La reacción de todos los presentes no pasó desapercibida. Al ver cómo se desenvolvía la escena, cualquiera podía distinguir quién mentía y quién decía la verdad.
—Yo andaba por aquí, haciendo unas compras, y sí vi que la señorita Rojas fue quien quiso golpear a Sofía. Si no fuera porque el sobrino del presidente Cárdenas intervino, quién sabe cómo habría terminado todo —comentó una mujer entre la multitud.
—Jamás pensé que la señorita Rojas fuera así de agresiva —añadió otro, agitándose el murmullo entre la gente.
…
Las exclamaciones de sorpresa y desaprobación llenaron el aire. El rostro de Isidora se había puesto tan pálido que parecía una hoja de papel.
—Ustedes solo vieron cuando quise golpearla, pero ni siquiera se preguntan por qué lo hice —gritó de pronto, la voz desgarrada y temblorosa.
La multitud se quedó en silencio, mirándose unos a otros con incertidumbre. Hasta que alguien se animó a comentar:
—Es cierto, siempre he pensado que la señorita Rojas es una mujer tranquila, consentida por el presidente Cárdenas. ¿Por qué de repente querría agredir a alguien? ¿No será que Sofía le hizo algo muy grave?
El comentario encendió el ánimo y varios se sumaron de inmediato:
—Eso, no hay que juzgar tan rápido. Recuerdo que Sofía estuvo en la cárcel. Si ya fue capaz de eso, ¿cómo confiar en lo que dice?
Los murmullos cruzaban la plaza, y desde una esquina alguien alzó la voz:
—¡Señorita Rojas, si tienes algo que decir, por favor cuéntanos! ¡Queremos escuchar tu versión!

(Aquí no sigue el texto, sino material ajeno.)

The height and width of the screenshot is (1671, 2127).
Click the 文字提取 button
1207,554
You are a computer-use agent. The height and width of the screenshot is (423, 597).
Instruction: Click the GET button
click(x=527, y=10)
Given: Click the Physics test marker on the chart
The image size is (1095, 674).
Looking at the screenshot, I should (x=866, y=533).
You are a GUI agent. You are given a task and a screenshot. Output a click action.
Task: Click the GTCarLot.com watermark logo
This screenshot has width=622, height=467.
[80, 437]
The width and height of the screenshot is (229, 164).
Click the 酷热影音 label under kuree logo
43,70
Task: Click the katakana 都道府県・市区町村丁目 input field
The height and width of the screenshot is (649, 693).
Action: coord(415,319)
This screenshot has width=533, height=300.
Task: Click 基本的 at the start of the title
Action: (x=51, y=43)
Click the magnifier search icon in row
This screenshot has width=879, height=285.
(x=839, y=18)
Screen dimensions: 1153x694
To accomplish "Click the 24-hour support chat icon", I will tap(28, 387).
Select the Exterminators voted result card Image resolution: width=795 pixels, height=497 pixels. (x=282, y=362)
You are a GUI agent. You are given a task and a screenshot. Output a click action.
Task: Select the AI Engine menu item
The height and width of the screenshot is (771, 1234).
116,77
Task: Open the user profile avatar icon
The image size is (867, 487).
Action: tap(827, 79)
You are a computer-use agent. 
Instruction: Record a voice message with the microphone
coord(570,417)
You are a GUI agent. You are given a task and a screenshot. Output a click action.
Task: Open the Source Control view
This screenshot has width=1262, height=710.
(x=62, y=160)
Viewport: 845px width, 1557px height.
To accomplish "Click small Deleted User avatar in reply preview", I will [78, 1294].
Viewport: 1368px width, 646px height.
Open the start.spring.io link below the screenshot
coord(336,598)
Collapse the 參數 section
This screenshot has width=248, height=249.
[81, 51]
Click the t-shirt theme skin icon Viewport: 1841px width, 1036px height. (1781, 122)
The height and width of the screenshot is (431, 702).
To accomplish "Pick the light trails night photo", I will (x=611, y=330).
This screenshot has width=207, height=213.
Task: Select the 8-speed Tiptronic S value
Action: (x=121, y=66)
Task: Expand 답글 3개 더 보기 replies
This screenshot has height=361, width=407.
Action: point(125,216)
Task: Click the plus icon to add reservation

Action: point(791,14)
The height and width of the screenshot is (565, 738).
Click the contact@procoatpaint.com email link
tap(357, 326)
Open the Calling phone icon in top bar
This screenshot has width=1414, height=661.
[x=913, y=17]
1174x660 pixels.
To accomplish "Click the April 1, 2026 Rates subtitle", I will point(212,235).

De un momento a otro, quienes minutos antes señalaban a Isidora se pusieron de su lado. El ambiente cambió de golpe.
Sofía entrecerró los ojos, sin sorprenderse ni un poco con lo que estaba ocurriendo. Después de todo lo que había pasado, esas miradas llenas de duda y morbo no le hacían el menor daño; eran apenas una gota en el océano de sufrimiento que ya había atravesado.
La gente levantó la mano, alzando la voz, presionando para que Isidora pudiera defenderse.
Alfonso, quien hasta entonces había mantenido una actitud despreocupada, se tensó al instante y miró a Sofía con inquietud. Sin embargo, ella ni siquiera pestañeó, permaneciendo en completo silencio, observando el espectáculo con una calma inquebrantable.
Solo entonces Alfonso se relajó, una sonrisa discreta apareció en su cara, y volvió a su pose de siempre, recargado en la pared como si nada le importara. Pero esa actitud, lejos de ser indiferente, era una señal inequívoca de que estaba del lado de Sofía, un apoyo silencioso que no pasó desapercibido para nadie.
Al ver que la multitud ahora la defendía, los ojos de Isidora recuperaron algo de brillo. Pero enseguida frunció el ceño, a punto del llanto.